● **WHAT NEEDS TO BE DONE**
Copy out word for word everything from the start of the rows down to the line containing "pyautogui.click(x=33, y=31)", including that line.

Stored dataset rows
# # # # # # #

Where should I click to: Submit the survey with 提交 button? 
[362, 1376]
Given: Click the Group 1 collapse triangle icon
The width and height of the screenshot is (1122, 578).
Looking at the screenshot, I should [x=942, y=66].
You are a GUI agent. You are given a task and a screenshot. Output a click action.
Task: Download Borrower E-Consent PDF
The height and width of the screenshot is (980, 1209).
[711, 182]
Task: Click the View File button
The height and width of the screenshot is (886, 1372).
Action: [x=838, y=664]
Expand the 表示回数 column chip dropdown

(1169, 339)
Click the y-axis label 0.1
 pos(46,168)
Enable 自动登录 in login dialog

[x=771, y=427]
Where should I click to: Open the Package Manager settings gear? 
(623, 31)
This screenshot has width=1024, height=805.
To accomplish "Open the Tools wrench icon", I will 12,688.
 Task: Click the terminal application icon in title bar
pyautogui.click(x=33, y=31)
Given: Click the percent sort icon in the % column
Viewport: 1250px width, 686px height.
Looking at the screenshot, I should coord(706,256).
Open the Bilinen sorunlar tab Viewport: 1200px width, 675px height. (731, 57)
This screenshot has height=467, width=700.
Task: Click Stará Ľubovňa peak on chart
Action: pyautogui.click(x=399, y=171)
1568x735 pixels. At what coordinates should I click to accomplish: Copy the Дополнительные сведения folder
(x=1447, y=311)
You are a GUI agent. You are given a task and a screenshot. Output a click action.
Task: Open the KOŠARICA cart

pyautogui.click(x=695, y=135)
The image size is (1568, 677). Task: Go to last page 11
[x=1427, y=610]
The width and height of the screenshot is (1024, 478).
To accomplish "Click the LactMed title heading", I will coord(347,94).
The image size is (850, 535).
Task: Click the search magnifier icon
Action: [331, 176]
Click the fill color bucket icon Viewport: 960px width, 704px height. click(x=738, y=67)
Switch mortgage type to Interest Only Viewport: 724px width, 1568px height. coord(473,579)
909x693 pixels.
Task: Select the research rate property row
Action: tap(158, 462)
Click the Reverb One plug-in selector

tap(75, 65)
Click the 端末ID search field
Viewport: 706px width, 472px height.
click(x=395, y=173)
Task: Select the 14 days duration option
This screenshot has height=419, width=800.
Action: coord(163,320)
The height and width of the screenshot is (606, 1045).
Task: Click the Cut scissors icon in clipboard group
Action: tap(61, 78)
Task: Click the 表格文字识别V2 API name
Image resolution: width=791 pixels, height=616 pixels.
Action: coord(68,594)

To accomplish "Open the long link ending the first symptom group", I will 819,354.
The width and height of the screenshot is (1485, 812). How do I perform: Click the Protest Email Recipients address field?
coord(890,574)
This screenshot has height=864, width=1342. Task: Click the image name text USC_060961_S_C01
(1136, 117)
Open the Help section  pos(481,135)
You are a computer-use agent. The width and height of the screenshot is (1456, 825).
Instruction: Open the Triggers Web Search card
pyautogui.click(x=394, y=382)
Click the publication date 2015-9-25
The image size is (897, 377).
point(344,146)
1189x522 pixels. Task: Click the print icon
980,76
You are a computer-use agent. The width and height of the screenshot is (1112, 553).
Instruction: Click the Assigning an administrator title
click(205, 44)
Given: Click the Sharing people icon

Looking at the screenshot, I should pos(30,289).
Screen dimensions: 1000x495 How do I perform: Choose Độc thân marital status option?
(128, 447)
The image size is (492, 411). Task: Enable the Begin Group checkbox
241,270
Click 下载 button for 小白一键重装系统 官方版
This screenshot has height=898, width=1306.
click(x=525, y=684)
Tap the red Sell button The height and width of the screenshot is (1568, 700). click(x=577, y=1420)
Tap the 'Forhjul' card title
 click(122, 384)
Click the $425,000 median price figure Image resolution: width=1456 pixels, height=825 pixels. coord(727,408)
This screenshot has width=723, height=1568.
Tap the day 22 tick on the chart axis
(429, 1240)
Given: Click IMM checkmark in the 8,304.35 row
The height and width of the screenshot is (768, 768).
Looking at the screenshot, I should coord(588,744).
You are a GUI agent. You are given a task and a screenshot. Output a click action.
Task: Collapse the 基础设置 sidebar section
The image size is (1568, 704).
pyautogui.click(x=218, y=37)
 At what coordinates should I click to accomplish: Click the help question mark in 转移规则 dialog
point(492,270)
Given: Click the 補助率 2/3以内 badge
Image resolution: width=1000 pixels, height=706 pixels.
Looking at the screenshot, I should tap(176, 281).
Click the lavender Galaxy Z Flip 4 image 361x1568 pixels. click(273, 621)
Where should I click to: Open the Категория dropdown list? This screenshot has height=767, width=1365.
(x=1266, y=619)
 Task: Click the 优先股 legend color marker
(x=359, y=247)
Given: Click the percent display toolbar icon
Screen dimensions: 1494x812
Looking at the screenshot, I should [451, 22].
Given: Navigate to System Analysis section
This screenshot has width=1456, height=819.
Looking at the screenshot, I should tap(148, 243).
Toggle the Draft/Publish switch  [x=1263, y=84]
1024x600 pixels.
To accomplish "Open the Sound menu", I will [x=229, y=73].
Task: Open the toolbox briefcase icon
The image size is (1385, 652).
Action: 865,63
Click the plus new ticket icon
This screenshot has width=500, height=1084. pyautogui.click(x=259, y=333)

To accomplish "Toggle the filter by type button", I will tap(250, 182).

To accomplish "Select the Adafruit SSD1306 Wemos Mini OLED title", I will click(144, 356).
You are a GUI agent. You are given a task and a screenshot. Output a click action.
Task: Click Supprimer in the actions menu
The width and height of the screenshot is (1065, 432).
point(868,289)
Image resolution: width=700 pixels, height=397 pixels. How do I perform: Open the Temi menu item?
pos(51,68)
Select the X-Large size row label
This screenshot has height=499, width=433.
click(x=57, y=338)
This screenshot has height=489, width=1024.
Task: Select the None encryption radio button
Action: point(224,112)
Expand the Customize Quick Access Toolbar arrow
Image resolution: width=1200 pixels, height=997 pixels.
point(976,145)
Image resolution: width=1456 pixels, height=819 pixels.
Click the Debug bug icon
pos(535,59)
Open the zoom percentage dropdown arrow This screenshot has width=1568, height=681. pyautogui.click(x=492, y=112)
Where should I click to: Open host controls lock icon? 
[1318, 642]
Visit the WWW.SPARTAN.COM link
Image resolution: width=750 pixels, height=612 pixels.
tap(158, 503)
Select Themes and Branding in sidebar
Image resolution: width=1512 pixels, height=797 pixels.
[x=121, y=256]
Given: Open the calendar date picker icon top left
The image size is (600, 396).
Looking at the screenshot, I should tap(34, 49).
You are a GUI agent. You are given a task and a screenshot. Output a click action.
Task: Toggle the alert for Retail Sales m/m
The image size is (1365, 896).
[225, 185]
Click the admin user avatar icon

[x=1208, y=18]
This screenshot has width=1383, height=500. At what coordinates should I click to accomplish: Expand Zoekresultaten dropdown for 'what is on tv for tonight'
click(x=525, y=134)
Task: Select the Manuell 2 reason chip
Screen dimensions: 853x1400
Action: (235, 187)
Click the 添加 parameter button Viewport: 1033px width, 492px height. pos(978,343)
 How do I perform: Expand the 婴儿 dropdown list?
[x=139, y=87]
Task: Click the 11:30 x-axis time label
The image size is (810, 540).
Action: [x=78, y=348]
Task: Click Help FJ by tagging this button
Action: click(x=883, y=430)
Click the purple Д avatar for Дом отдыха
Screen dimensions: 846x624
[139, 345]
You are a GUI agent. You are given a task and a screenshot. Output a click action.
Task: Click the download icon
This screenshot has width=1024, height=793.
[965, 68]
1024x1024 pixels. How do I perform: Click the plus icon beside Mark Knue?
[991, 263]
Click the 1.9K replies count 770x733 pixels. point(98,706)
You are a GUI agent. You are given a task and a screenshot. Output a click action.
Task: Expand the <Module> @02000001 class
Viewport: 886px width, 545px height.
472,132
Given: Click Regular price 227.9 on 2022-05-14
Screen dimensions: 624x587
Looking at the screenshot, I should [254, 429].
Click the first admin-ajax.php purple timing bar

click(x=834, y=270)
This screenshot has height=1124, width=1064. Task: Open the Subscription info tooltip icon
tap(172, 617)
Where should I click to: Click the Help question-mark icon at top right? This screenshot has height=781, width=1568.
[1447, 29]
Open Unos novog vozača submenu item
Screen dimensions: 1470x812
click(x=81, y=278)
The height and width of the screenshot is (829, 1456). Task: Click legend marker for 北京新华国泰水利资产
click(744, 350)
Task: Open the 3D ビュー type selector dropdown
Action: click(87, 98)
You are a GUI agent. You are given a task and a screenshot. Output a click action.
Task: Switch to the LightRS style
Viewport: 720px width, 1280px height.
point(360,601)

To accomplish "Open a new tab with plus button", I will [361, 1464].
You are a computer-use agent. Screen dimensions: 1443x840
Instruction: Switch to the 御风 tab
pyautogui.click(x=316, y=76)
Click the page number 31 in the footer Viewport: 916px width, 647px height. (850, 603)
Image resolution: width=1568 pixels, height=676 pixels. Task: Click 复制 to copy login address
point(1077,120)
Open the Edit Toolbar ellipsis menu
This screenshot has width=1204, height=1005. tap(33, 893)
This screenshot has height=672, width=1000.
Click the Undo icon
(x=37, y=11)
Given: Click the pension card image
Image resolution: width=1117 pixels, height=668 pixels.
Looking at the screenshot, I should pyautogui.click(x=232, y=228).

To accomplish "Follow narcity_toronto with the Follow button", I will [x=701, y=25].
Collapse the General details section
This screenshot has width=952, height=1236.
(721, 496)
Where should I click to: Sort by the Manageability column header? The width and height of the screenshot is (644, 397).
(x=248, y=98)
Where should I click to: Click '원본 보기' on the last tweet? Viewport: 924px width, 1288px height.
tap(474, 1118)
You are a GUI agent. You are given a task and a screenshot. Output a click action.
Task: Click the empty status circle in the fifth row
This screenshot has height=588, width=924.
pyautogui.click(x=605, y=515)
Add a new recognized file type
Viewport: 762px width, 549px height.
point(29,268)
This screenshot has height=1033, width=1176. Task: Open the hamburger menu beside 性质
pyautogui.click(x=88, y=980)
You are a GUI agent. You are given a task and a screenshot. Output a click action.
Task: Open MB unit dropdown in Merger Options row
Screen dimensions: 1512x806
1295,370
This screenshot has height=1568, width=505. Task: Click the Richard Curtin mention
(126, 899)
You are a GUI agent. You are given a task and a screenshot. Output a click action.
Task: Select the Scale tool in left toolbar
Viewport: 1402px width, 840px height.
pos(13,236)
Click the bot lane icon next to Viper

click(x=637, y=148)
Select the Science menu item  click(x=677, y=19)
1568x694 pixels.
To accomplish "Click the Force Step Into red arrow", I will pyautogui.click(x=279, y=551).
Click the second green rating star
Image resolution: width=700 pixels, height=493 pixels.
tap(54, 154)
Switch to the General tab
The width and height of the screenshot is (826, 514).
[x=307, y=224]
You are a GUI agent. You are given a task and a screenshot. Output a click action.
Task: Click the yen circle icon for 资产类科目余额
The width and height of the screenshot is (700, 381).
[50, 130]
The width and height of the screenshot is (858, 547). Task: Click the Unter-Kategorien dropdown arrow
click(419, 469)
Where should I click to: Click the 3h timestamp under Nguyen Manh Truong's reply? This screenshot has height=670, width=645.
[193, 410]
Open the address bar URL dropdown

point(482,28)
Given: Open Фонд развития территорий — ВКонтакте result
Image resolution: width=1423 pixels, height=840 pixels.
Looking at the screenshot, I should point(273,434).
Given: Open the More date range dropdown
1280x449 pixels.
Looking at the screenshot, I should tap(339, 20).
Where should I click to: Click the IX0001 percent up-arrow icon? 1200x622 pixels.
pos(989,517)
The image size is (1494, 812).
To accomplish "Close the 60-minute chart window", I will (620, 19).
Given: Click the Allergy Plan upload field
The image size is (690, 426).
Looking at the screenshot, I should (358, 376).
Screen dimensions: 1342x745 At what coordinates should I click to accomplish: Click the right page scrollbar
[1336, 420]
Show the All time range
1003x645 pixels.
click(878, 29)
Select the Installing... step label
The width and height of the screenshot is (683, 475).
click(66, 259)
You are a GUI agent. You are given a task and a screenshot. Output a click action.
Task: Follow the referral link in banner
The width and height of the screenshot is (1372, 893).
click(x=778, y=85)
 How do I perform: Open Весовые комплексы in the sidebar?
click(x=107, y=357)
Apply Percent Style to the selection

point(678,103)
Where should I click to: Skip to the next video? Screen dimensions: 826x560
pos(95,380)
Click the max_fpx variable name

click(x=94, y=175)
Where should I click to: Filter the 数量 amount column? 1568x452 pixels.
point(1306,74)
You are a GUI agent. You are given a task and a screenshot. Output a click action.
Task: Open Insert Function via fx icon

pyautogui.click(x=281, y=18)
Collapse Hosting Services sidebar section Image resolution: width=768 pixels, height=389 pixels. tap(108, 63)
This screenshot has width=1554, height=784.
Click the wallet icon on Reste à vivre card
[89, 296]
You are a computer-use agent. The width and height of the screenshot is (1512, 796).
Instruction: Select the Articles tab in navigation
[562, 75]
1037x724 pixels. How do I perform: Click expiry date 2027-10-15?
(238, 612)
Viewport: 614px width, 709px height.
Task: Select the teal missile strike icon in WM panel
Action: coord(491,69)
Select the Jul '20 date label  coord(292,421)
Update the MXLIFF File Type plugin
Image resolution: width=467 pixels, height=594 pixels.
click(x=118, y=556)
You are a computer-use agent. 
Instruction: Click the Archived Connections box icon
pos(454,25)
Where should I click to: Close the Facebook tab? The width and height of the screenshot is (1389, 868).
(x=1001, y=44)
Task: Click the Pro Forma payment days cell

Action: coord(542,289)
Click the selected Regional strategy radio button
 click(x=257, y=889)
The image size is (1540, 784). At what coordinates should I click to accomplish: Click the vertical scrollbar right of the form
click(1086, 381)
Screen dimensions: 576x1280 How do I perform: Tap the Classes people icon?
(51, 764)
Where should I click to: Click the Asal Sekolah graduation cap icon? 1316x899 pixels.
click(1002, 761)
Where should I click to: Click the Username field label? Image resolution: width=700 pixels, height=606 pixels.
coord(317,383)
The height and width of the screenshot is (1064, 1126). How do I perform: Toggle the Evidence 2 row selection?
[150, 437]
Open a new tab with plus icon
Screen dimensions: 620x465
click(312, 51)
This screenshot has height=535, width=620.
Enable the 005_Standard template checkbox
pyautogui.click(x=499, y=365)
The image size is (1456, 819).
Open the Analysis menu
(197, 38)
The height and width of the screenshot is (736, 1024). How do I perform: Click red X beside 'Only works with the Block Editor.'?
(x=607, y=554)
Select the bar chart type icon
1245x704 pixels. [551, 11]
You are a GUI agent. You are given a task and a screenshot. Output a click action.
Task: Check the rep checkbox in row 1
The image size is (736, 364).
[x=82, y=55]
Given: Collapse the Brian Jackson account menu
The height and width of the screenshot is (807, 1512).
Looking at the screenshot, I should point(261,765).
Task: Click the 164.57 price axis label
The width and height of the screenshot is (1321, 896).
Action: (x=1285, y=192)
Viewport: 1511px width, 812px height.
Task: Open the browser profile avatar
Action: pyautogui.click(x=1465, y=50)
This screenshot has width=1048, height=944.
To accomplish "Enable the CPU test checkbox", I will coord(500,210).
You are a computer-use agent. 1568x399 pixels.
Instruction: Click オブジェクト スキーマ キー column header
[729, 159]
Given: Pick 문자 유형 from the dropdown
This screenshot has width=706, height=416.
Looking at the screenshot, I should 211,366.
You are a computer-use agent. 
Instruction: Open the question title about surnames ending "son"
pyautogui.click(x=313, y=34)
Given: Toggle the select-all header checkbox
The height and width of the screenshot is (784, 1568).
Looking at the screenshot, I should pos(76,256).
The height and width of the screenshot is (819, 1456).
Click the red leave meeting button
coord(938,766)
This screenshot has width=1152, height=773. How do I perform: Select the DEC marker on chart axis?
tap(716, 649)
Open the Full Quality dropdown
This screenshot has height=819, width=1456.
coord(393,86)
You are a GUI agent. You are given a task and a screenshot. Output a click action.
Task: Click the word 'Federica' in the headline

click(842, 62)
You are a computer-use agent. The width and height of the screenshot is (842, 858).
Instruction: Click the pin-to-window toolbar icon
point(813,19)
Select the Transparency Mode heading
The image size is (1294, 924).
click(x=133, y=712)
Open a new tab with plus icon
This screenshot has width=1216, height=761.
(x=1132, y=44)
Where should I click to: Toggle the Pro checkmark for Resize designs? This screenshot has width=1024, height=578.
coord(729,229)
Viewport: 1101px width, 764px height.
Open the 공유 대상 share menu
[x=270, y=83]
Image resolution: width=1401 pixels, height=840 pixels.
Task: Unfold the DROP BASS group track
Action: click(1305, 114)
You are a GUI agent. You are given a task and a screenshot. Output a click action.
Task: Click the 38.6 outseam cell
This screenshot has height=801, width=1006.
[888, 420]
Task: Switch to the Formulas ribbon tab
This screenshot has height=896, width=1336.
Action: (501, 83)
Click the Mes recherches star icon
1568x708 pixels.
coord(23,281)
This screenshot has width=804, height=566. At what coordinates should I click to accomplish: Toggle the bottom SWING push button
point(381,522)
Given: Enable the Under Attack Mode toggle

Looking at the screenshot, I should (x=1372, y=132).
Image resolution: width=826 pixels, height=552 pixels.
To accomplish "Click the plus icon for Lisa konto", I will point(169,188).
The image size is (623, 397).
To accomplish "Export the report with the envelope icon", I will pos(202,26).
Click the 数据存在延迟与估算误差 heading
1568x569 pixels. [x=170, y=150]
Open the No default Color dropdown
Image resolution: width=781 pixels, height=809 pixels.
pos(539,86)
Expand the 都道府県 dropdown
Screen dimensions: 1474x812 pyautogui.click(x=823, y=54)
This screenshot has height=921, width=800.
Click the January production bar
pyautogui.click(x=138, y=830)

# # # # # # #

● **FULL OUTPUT**
Where should I click to: Submit the survey with 提交 button? 
[362, 1376]
Given: Click the Group 1 collapse triangle icon
The width and height of the screenshot is (1122, 578).
Looking at the screenshot, I should [x=942, y=66].
You are a GUI agent. You are given a task and a screenshot. Output a click action.
Task: Download Borrower E-Consent PDF
The height and width of the screenshot is (980, 1209).
[711, 182]
Task: Click the View File button
The height and width of the screenshot is (886, 1372).
Action: [x=838, y=664]
Expand the 表示回数 column chip dropdown

(1169, 339)
Click the y-axis label 0.1
 pos(46,168)
Enable 自动登录 in login dialog

[x=771, y=427]
Where should I click to: Open the Package Manager settings gear? 
(623, 31)
This screenshot has width=1024, height=805.
To accomplish "Open the Tools wrench icon", I will 12,688.
 Task: Click the terminal application icon in title bar
pyautogui.click(x=33, y=31)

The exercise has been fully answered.